[Screen-element location records]
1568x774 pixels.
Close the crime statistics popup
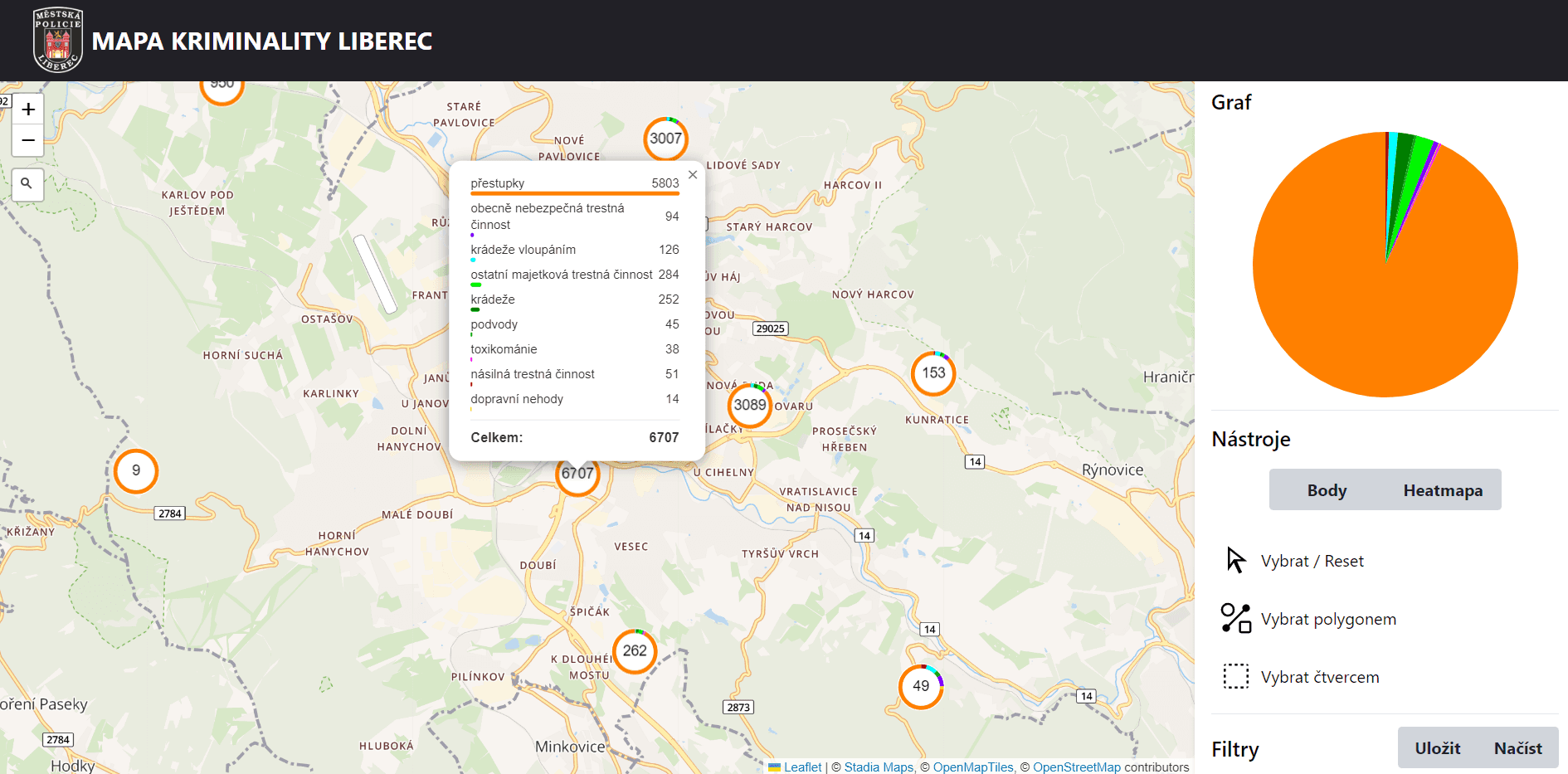coord(693,174)
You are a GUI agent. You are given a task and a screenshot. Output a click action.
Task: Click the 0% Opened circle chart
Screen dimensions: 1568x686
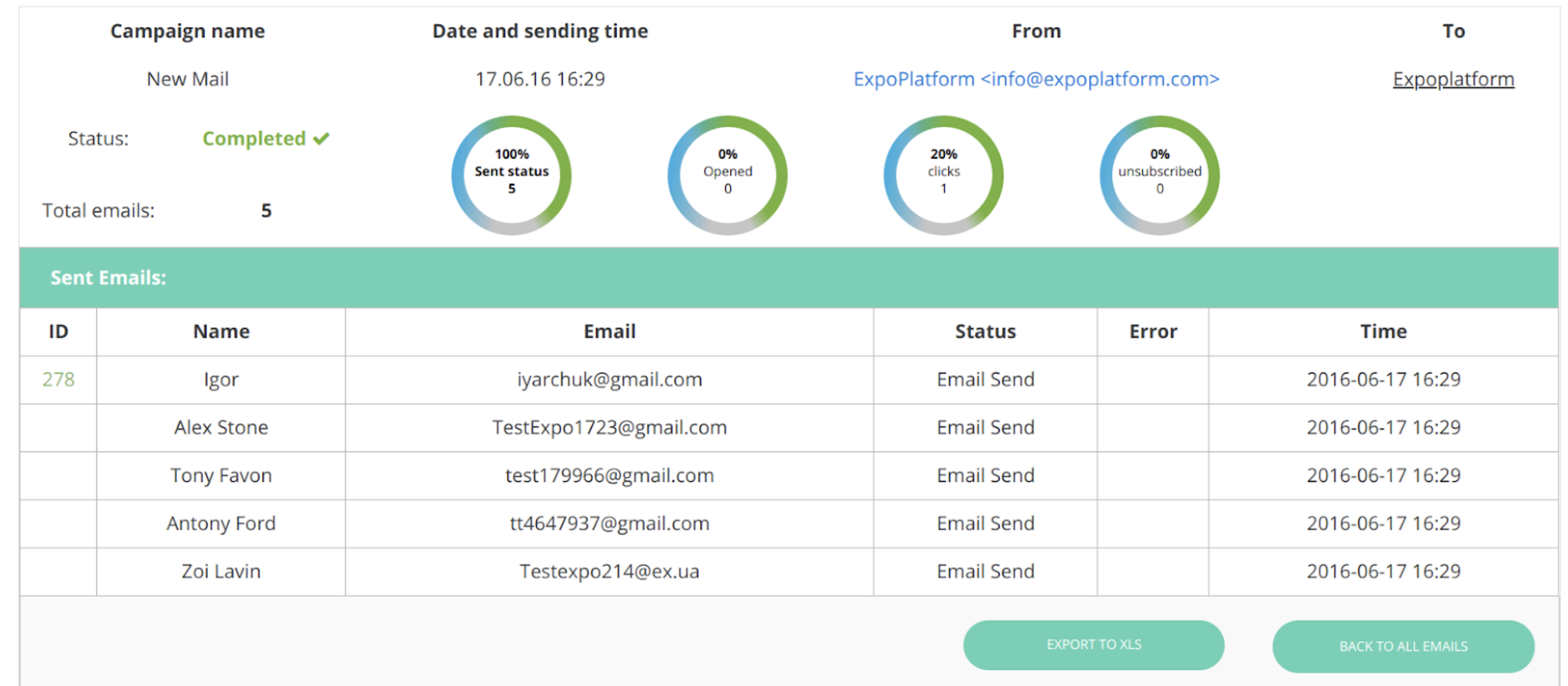(728, 175)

OBJECTIVE
Extract each line of the listing that contains the string "screenshot". Matching is case-sensitive.

COMPLETED TASK
You are a GUI agent. You are given a task and a screenshot. Output a click action.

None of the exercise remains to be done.